● **What you need to do**: Set each entry down verbatim, omitting images.
Input data: Begin
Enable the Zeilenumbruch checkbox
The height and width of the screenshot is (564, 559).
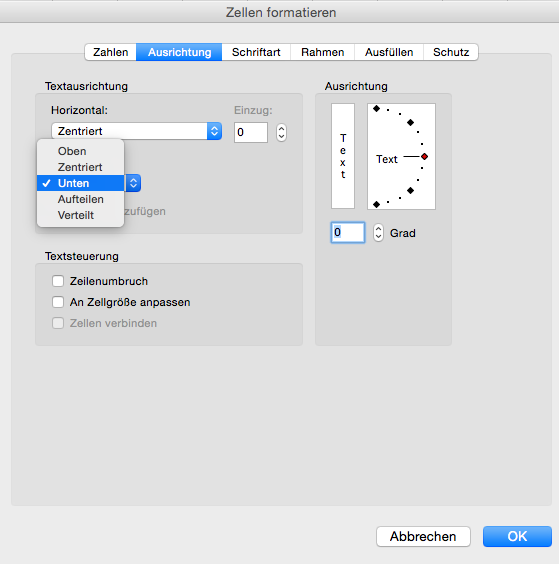58,281
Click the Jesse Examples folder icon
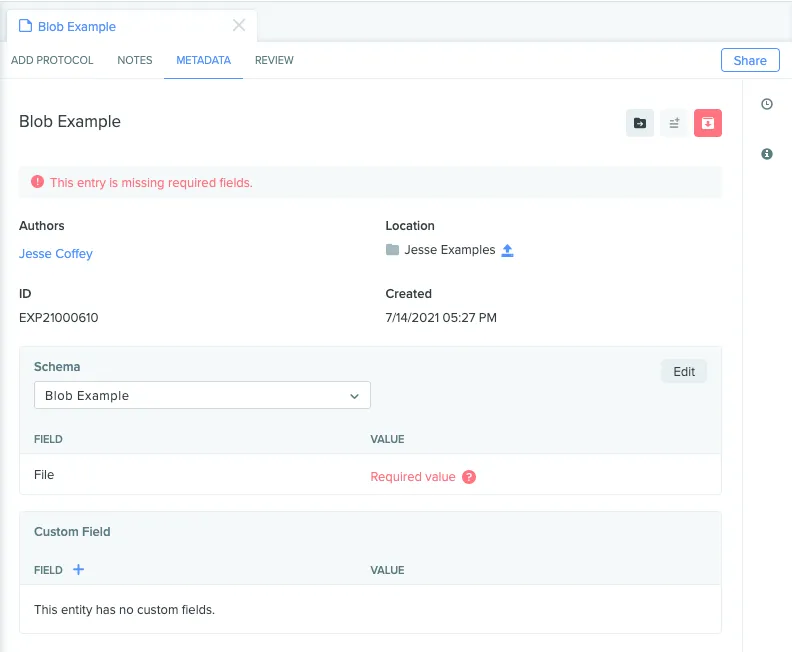This screenshot has width=792, height=652. (392, 250)
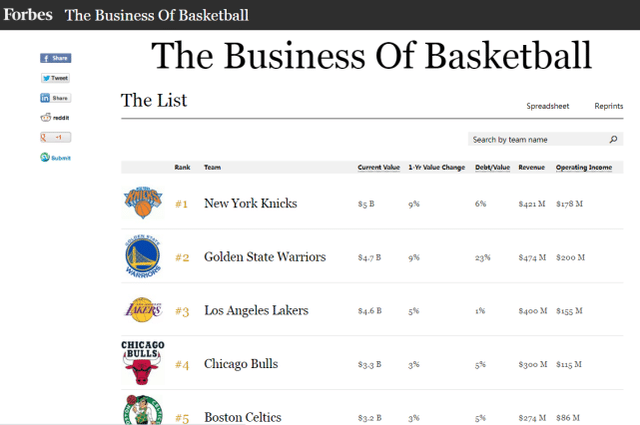Open the Reprints link
This screenshot has width=640, height=425.
[x=609, y=106]
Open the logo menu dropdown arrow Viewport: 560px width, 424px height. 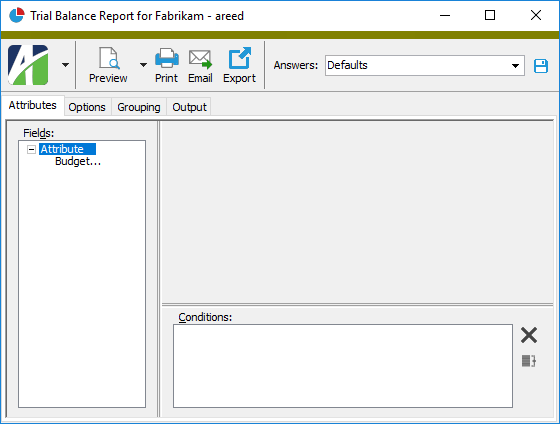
Input data: End
● **Reply to the exercise**:
Enable the Zeilenumbruch checkbox
The height and width of the screenshot is (564, 559).
58,281
Click the Jesse Examples folder icon
This screenshot has width=792, height=652. (392, 250)
Open the Reprints link
This screenshot has width=640, height=425.
[x=609, y=106]
Open the logo menu dropdown arrow Viewport: 560px width, 424px height. 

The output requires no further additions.